With the HMO plan, employees also pay a set copay amount, but there are additional restrictions on providers. Referrals to specialists are required from a primary care physician. There is no annual deductible or out-of-pocket maximum. Premiums are currently $448.19 per month for individual coverage and $951.56 for family coverage. The plan is administered by United Health Care.
Both the PPO and POS plan have a six-month waiting period for pre-existing conditions, while there is no waiting period for the HMO plan. The six months is waived if the employee had prior credible coverage immediately before becoming eligible for insurance benefits, with a break in coverage of no more than 63 days.
If the employee did not have health insurance, including a private insurance plan or other group health insurance, their condition would not be covered under the plan until they had been covered for six months. After six months, the plan would begin paying for treatment.
"Let's not go down that road if we don't have to," Haile said. "Let's make sure that when someone comes to work we get them signed up on day one so they don't have a 63-day break in coverage."
If an employee or family member wishes to change their network, but one of the covered members has an ongoing illness or condition, Hale recommended contacting the state to set up a transition plan a few weeks early.
"If it's medically necessary care in one plan, it should be medically necessary in the other plan," Haile said. "However, we have to go through the motions and documenting that with a new plan. Contact us and we'll get in touch with the carrier to get a seamless transition in place when coverage starts."
If current doctors were not in the network of the new plan, they may need to seek a new provider, have a change in their medical cost sharing or apply for a unique case exception.
Teachers present questioned Haile on the differences in the networks and if there is anything the carriers can do to entice providers to join the networks.
Haile said insurance carriers typically negotiate payment levels for three-year terms. During that time, the in-network provider agrees to accept the negotiated amounts for treatment. If a provider decides to end its contract earlier than the contract term, there are provisions in place to help patients make a smooth transition to a new provider.
Haile explained that while different companies administer the three different plans, the state pays the medical expenses. The individual companies are not liable for medical costs of the employees. They are, however, paid a per customer administrative fee, so they have an incentive to offer a robust network for customers to utilize.

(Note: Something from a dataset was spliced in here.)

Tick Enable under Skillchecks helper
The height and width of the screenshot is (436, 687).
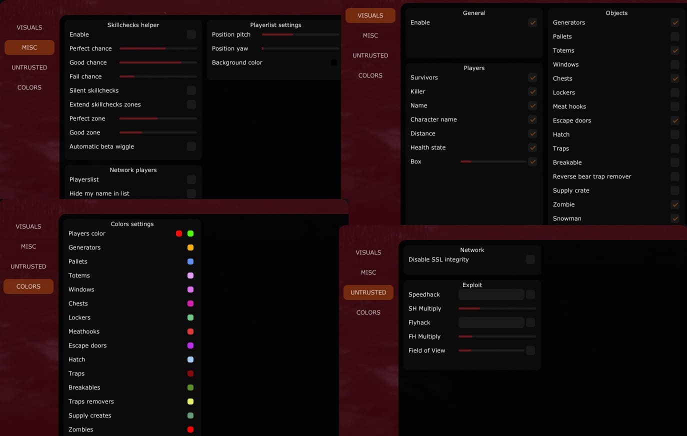tap(192, 35)
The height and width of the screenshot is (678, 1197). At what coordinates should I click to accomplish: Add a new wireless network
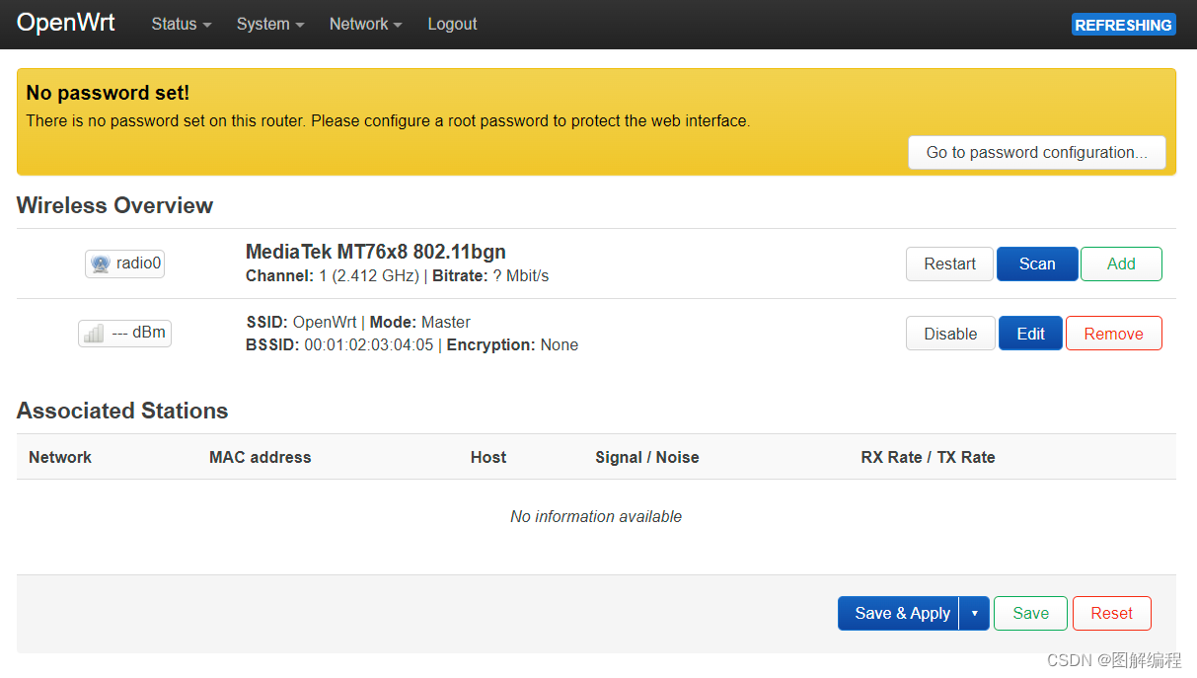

"Most of the doctors are in both the Cigna and Blue Cross/Blue Shield network," Haile said. "But that doesn't mean that most of the doctors in Cumberland County are in both networks. You will want to find out with your doctor or check with the carriers to see if your doctors are in the network."
Changes are in store for state employee insurance in 2011, Haile said. One change would be to do away with one carrier administering each of the three plans. Employees could choose if they prefer a PPO, POS or HMO plan and then choose a carrier network.
Also, there will be four levels of premiums — individual employee, individual and child coverage, individual and spouse and family coverage.
Another change is in prescription drug coverage. Each of the three plans will have the exact same benefits and formulary for preferred name brand drugs and the same copay levels.